Users can then opt-in to opening the Snap, with options to engage with the advertiser in one of two ways:

  • Sending a direct message to the advertiser by replying
  • Use the call-to-action to open the link chosen by the advertiser.

Sponsored Snaps aren’t delivered via a push notification and will appear differently than other Snaps in a user’s inbox.

After a certain amount of time, any unopened Sponsored Snaps disappear from a user’s inbox.

Promoted Places Ad Placement

Snap partnered with two other brands for their Promoted Places ad placement test: McDonalds and Taco Bell.

This new ad placement shows on the Snap Map, which is meant to help users discover new places they may want to visit.

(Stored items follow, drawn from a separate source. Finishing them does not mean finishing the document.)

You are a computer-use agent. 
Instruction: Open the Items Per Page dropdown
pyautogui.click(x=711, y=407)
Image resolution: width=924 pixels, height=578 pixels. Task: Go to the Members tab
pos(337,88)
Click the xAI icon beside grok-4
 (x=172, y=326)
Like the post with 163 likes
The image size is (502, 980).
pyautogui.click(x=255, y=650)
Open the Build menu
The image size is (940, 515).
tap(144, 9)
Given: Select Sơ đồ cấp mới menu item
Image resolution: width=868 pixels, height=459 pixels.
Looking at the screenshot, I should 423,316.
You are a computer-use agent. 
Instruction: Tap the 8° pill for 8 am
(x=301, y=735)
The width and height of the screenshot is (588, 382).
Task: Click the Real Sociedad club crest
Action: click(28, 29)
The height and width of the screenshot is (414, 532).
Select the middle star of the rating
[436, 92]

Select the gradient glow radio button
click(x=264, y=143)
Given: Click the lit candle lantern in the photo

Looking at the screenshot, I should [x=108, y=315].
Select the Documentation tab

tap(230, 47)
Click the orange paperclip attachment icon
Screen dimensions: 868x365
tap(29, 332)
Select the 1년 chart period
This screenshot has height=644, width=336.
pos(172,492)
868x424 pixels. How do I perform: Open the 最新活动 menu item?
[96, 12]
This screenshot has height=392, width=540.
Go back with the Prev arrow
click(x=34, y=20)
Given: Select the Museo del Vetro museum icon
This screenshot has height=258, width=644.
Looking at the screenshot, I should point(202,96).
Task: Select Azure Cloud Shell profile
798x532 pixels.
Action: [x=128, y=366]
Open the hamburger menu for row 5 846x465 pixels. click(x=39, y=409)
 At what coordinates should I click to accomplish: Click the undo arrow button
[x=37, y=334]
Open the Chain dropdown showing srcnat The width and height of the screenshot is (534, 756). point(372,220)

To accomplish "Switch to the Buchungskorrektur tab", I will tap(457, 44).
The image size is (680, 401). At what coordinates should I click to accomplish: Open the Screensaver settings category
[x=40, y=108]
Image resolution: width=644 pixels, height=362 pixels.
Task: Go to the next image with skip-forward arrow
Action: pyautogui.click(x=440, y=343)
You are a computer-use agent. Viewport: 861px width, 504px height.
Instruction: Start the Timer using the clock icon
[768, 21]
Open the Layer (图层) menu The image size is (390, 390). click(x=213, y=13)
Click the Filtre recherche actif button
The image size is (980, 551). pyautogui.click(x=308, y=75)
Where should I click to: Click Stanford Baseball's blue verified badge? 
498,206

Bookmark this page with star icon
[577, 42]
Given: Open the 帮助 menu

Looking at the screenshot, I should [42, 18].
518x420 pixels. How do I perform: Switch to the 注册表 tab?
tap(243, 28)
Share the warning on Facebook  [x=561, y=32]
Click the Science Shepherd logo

Promoted Places will highlight sponsored placements of interest within the Snap Map.

In early testing, Snap said they’ve found adding places as “Top Picks” drives a typical visitation lift of 17.6% for frequent Snapchat users.

They also mentioned the possibility of exploring ideas around customer loyalty on the Snap Map in future phases.

Summary

Snap hasn’t yet announced how long these ad placement tests will run, or when they’ll be available for broader advertisers.

Snap said the Sponsored Snaps and Promoted Places placements will evolve from feedback within the Snapchat community and the brands partnered with them at launch.

In the future, there’s possibility of integrating features like CRM systems and AI chatbot support to make communication more streamlined between brands and Snapchat users.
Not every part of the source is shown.